No son nuestros afanes, nuestras construcciones y nuestros argumentos, es nuestro ser de hijos e hijas de Dios el que le anuncia a los pobres la Buena Nueva, proclama la liberación a los cautivos, devuelve la vista a los ciegos, da libertad a los oprimidos y proclama el año de gracia del Señor. Por eso es lógico que sea precisamente en Nazaret, el lugar donde Jesús aprendió a ser, que se explicite a sí mismo y anuncie la unción que el Espíritu del Señor ha hecho sobre Él (lc 4, 18-19).

Sin embargo, la novedad que su gesto y su mirada implican es tan radical que haría falta que sus vecinos nazarenos nacieran de nuevo para que pudieran comprenderlo. Frente al rechazo, seguramente muy doloroso, de quienes con su convivencia cotidiana y su propio ser le han enseñado a formarse tal y como es, Jesús se repite el refrán: médico, cúrate a ti mismo, y comprende mejor lo que su misión le exige: ofrecer la posibilidad de volver a nacer de nuevo.

Admirar el camino espiritual del Hermano Carlos de Jesús, o encontrar en él referencias que nos animen en nuestro propio caminar, no quiere decir que seamos sus seguidores, somos en realidad seguidoras y seguidores de Jesús de Nazaret. Pero lo que nos enseña Jesús de Nazaret con la totalidad de su ser y no sólo con las “enseñanzas” que podamos entresacar, o incluso “inventar” nosotros mismos manipulando sus muchas y a veces conflictivas imágenes, es que seguirlo a Él no consiste en seguir a otro distinto de nosotros mismos.

Jesús de Nazaret nos remite a nuestra propia identidad de Hijas e Hijos de Dios y hace efectiva toda la riqueza de vida humana y divina que se esconde allí mediante su opción por una eficacia eucarística. Lo admirable de una experiencia espiritual es reconocer en ella la manera como un hombre o una mujer entra en comunión profunda con su ser de Hija o Hijo de Dios, la forma como Dios brilla y se revela plenamente a sí mismo encarnándose en una identidad humana particular. Pero no se puede hacer de esa admiración el intento de vivir una experiencia espiritual propia usando el camino de otro, ni siquiera el camino de Jesús de Nazaret.

Es decir, en el camino de nuestro seguimiento Jesús de Nazaret no es otro, somos nosotros mismos, cada una y cada uno de nosotros. Y seguirlo a Él no consiste en “imitarlo”, consiste en ser lo que Él nos revela que somos. Los daños que puede causar un falso sentido de la imitación, los muestra bien el gran escultor Miguel Ángel cuando le preguntaron lo que pensaba acerca de los escultores que buscaban “imitarlo” y respondió: «Mi estilo está destinado a hacer muchos imbéciles».

En su sentido verdadero, la imitación de la que tanto habla el Hermano Carlos habría que explicarla más bien como lo hace la mística carmelita Isabel de la Trinidad: «Seamos para con Él una humanidad suplementaria en la cual pueda renovar plenamente su misterio». Fue éso lo que hizo el Hermano Carlos de Jesús con la totalidad de su vida, más allá de las muchas imágenes que a lo largo de su caminar espiritual él mismo pudo entender y proponer a veces como definitivas.

◆ Extractos de datos ◆
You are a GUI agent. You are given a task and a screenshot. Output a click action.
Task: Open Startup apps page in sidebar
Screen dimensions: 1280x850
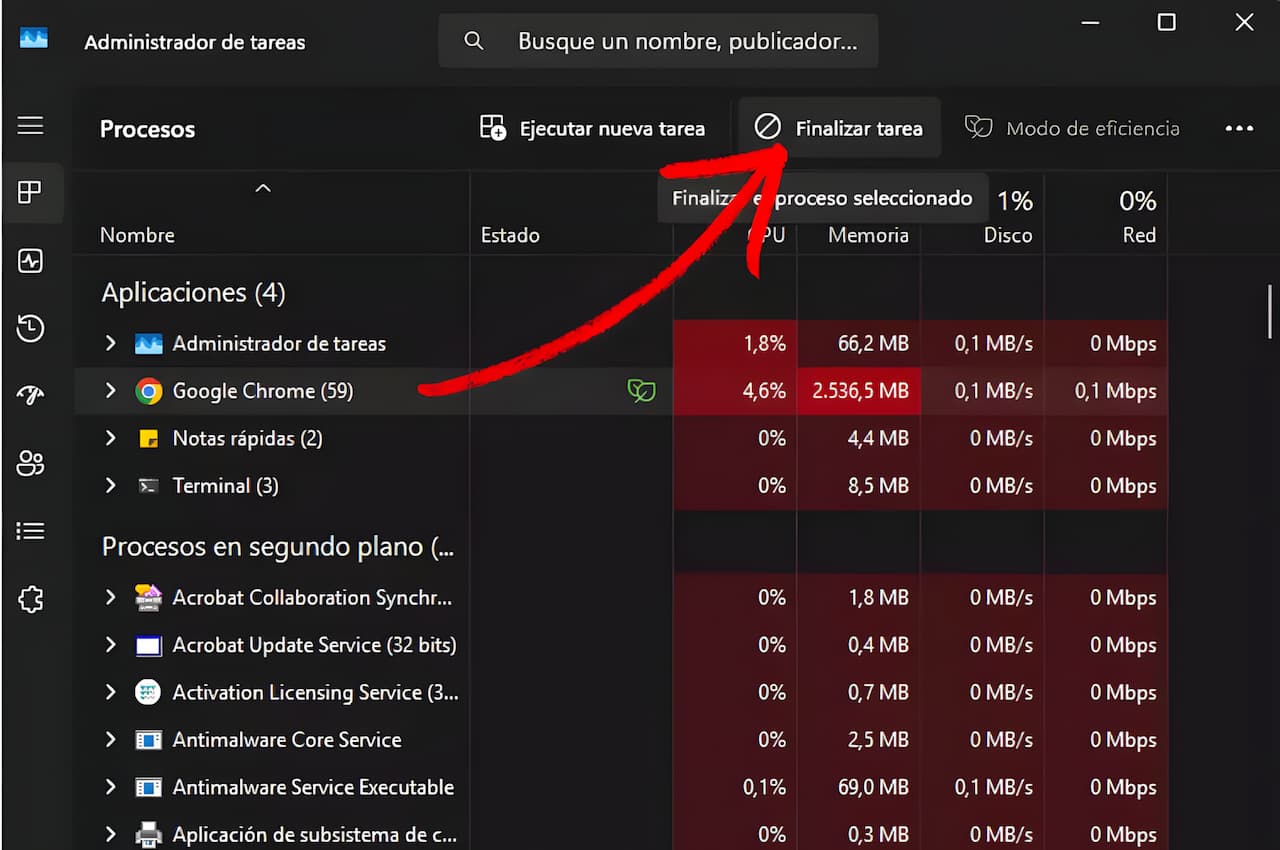click(31, 396)
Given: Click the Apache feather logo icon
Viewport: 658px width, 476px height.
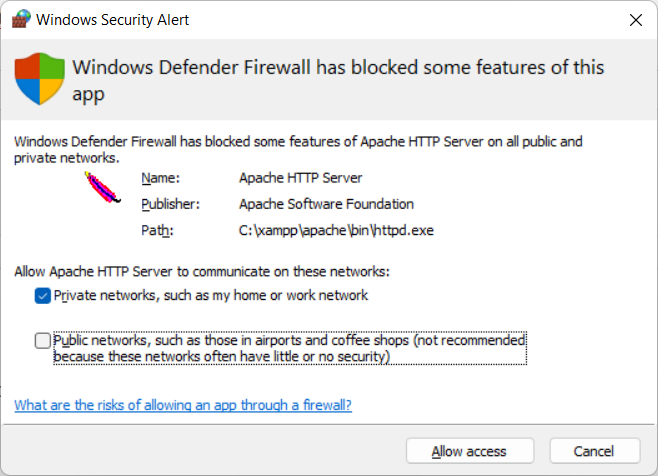Looking at the screenshot, I should tap(102, 187).
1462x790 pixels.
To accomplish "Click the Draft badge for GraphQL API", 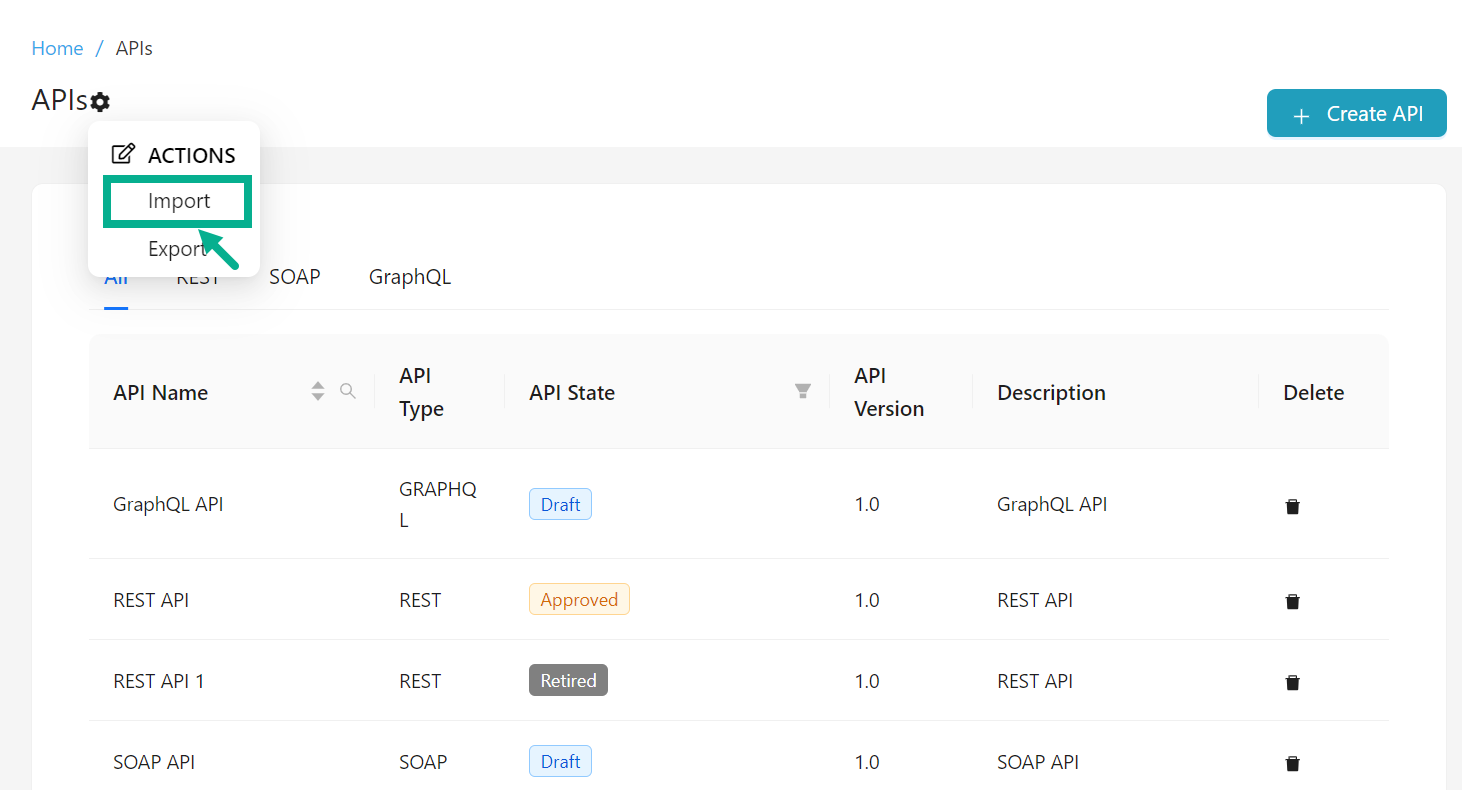I will tap(560, 505).
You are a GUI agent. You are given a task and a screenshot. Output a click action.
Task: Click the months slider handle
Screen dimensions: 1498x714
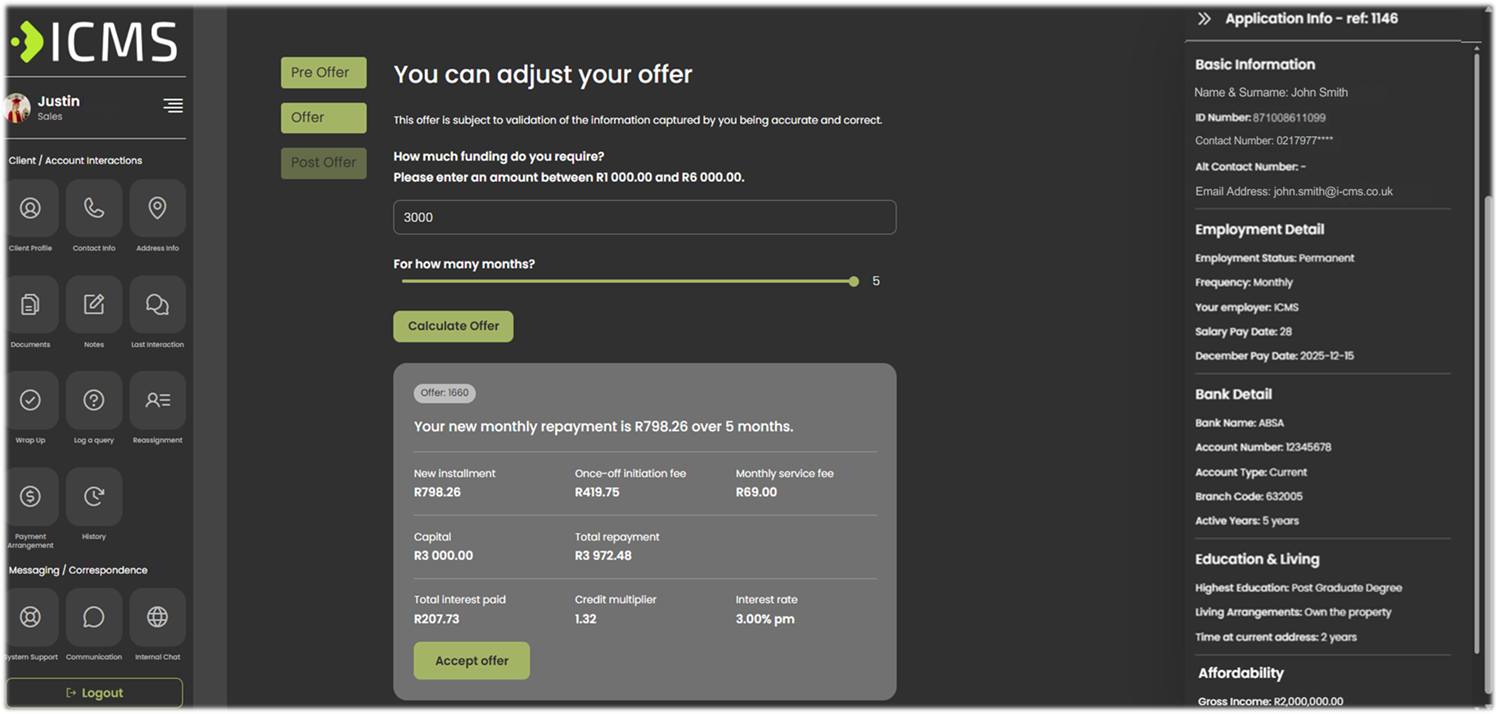(853, 282)
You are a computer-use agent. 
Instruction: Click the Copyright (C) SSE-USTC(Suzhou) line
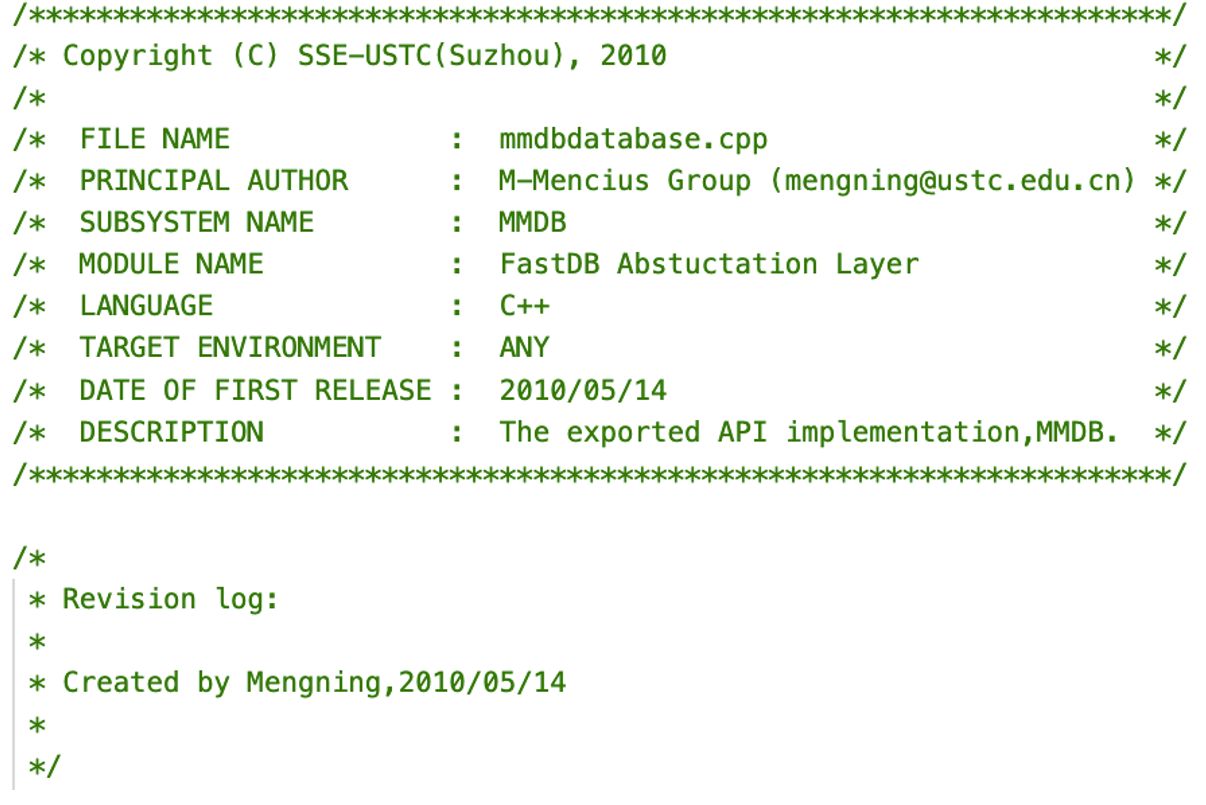tap(364, 56)
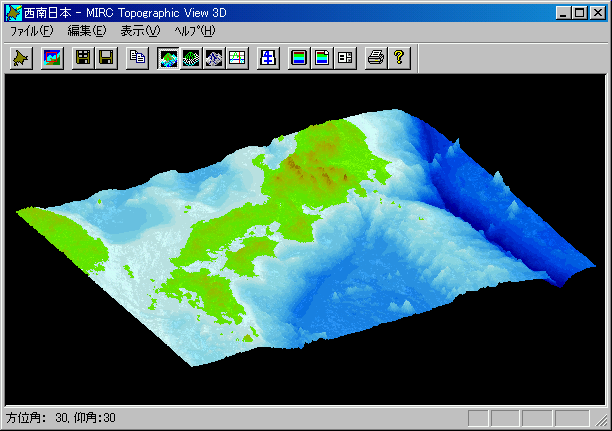Save using the plain floppy disk icon
The image size is (612, 431).
105,58
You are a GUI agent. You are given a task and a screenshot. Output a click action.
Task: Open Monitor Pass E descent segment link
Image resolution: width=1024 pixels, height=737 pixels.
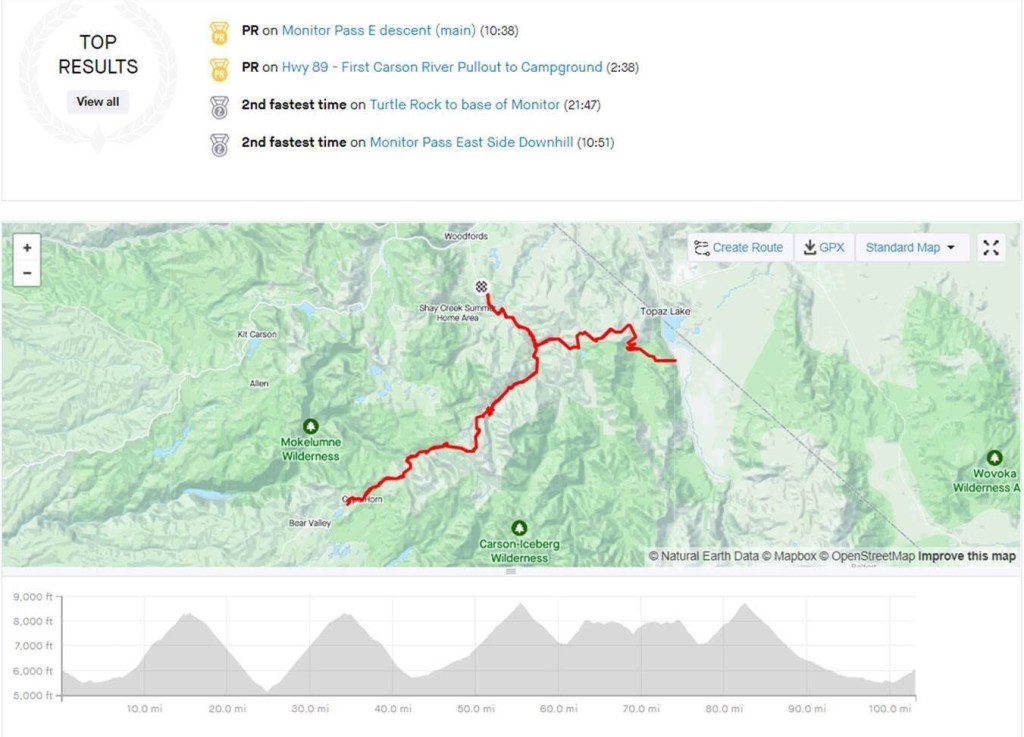pos(378,31)
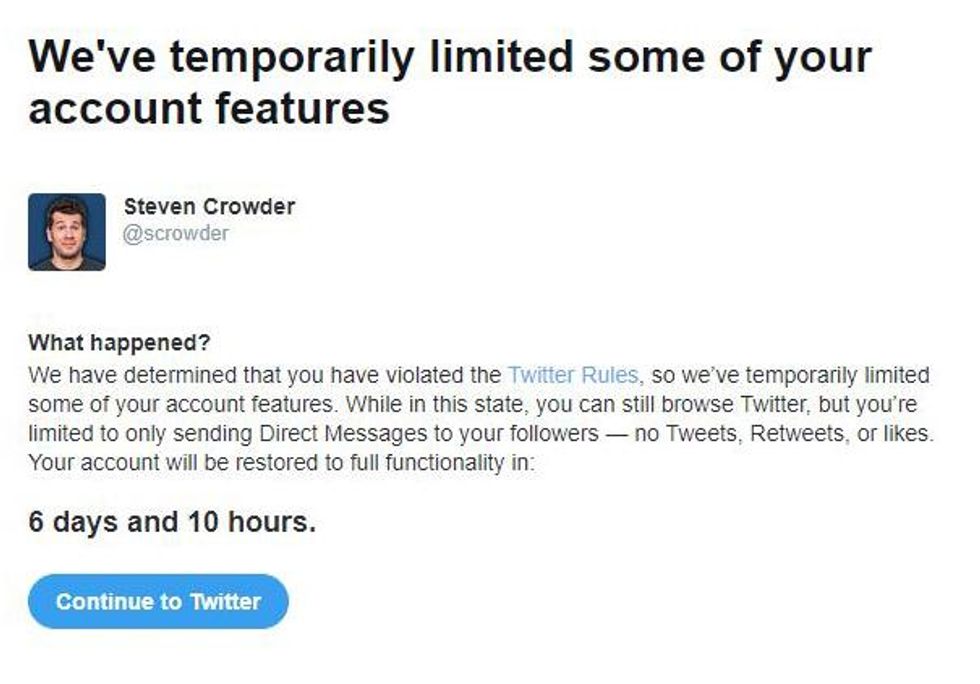
Task: Select the Steven Crowder display name
Action: point(209,207)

◆ Tarea 1 ◆
Transcribe del texto sobre Jesús de Nazaret el fragmento que comienza con "En su sentido" y continúa hasta "veces como definitivas.".
◆ Tarea 2 ◆
Enumera las acciones que, según el primer párrafo del texto sobre Jesús de Nazaret, realiza nuestro ser de hijos e hijas de Dios.
Los registros son un material aparte, sin relación con el texto.

◆ Resultado 1 ◆
En su sentido verdadero, la imitación de la que tanto habla el Hermano Carlos habría que explicarla más bien como lo hace la mística carmelita Isabel de la Trinidad: «Seamos para con Él una humanidad suplementaria en la cual pueda renovar plenamente su misterio». Fue éso lo que hizo el Hermano Carlos de Jesús con la totalidad de su vida, más allá de las muchas imágenes que a lo largo de su caminar espiritual él mismo pudo entender y proponer a veces como definitivas.

◆ Resultado 2 ◆
- Anuncia a los pobres la Buena Nueva.
- Proclama la liberación a los cautivos.
- Devuelve la vista a los ciegos.
- Da libertad a los oprimidos.
- Proclama el año de gracia del Señor.